Exonerado na última terça-feira, 30, por Lula, Moretti deixou o cargo contrariado com a guerra de narrativas políticas que o atingiu em cheio. Em sua primeira entrevista após a demissão, ele nega qualquer envolvimento com o bolsonarismo e lamenta a politização de temas relacionados às investigações policiais e de inteligência.
“Eu mesmo determinei a abertura de sindicância interna. Assim como a Polícia Federal faz com os seus membros, o CNJ faz com os magistrados, a Abin também deve fazer o trabalho permanente de cortar na carne e retirar maus servidores de lá, caso as apurações confirmem os desvios de conduta. Isso é muito diferente de generalizar acusações a determinados setores ou mesmo à instituição como um todo”, desabafou com exclusividade à coluna.
Segundo ele, “não tem sentido taxar a Abin de bolsonarista”. “Foi a Agência que alertou para os episódios do dia 8 de janeiro e, inclusive, subsidiou as investigações das CPI dos atos antidemocráticos. Teve um papel inatacável nesse aspecto”, completou.
Leia abaixo os principais trechos da conversa de Moretti com a coluna:
O senhor trabalhou com Anderson Torres, secretário de Ibaneis Rocha, que teve papel destacado no episódio dos ataques terroristas do dia 8 de janeiro de 2023 e foi diretor de inteligência da Polícia Federal durante a gestão Bolsonaro. Isso não o credencia como um bolsonarista?

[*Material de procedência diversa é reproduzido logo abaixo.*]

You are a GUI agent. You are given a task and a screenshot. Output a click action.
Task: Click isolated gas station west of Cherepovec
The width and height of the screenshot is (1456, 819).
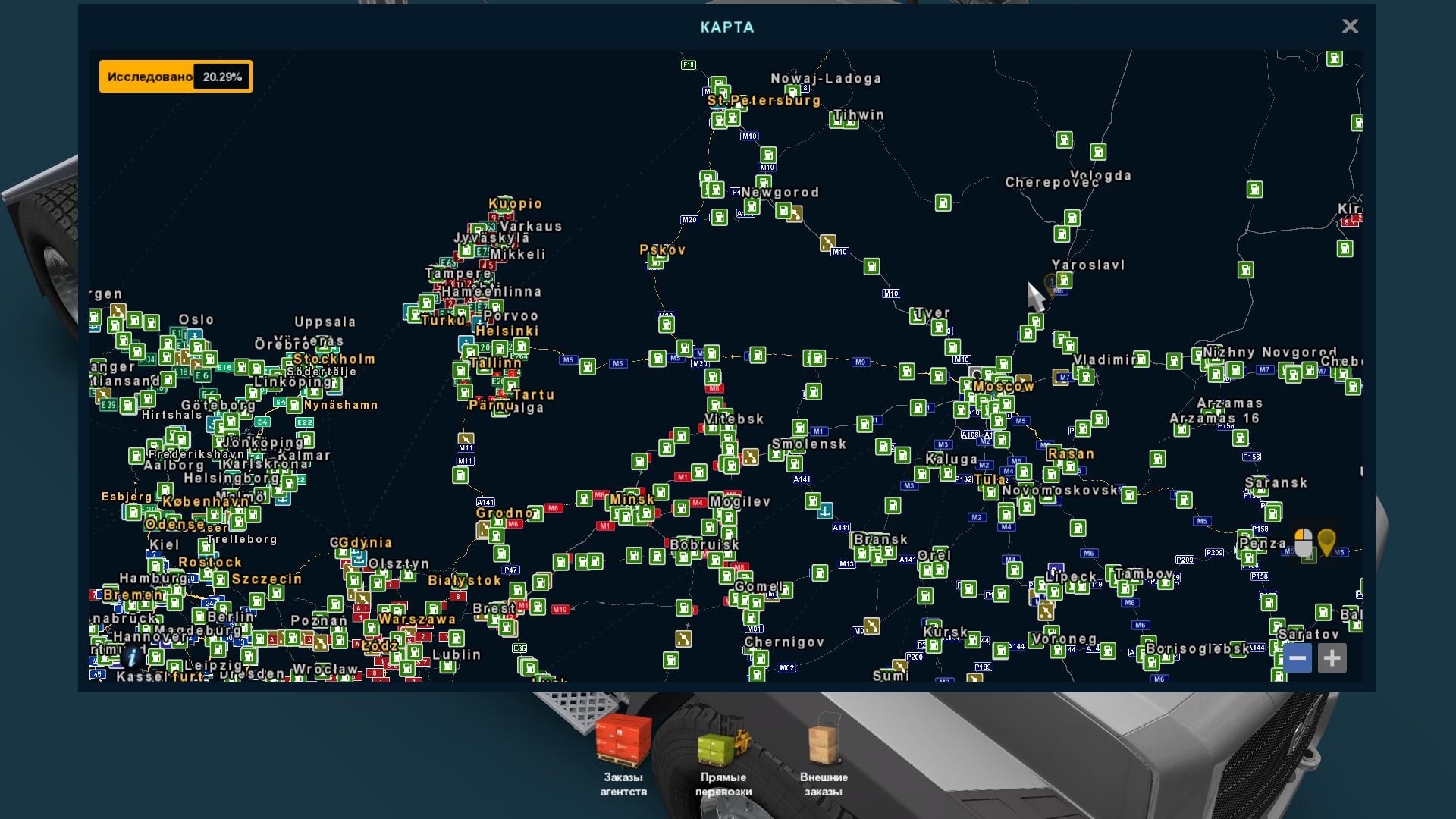click(x=943, y=202)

Alessandro Moretti – Existem a verdade e as meias-verdades e basta analisar os fatos para diferenciar uma coisa da outra: eu já era secretário-executivo da Secretaria de Segurança Pública do DF, em 2018, no governo Rollemberg (PSB) e continuei nesse cargo no governo Ibaneis Rocha, quando Anderson Torres assumiu. E saí da função, a pedido, bem antes dos eventos de janeiro, em junho de 2020. Os cargos diretivos da PF são eminentemente técnicos, como, aliás, foram as funções que ocupei em toda minha vida. Por isso sou muito grato ao Dr. Luiz Fernando Correa quando me confiou a recente missão na Abin. Não sou filiado a partido político e ocupei cargos de confiança na PF e outros órgãos em todos os governos, desde FHC. Costumo sempre dizer e reafirmo: não sirvo a esse ou àquele governo; sirvo às instituições, ao Estado e à sociedade.
Existia uma Abin Paralela atendendo a interesses políticos escusos dos governantes de plantão?
Alessandro Moretti – As apurações são feitas para investigar isso, mas é importante que elas sigam seu curso técnico regular, dentro das normas estritas, do devido processo legal e sem uso político. Por isso eu mesmo determinei a abertura de sindicância interna. Assim como a Polícia Federal faz com os seus membros, o CNJ faz com os magistrados, a Abin também deve fazer o trabalho permanente de cortar na carne e retirar maus servidores de lá, caso as apurações confirmem os desvios de conduta. Isso é muito diferente de generalizar acusações a determinados setores ou mesmo à instituição como um todo. Diversas medidas foram adotadas e muitas outras estão sendo implementadas pela atual gestão para a modernização da gestão da Agência. Esse trabalho, inclusive, foi o que garantiu uma apuração ampla e independente. Agora, não tem sentido taxar a Abin de bolsonarista. Foi a Agência que alertou para os episódios do dia 8 de janeiro e, inclusive, subsidiou as investigações das CPI dos atos antidemocráticos. Teve um papel inatacável nesse aspecto. Existem, sem dúvida, aprimoramentos a ser feitos e eles já são estudados e estão sendo implementados.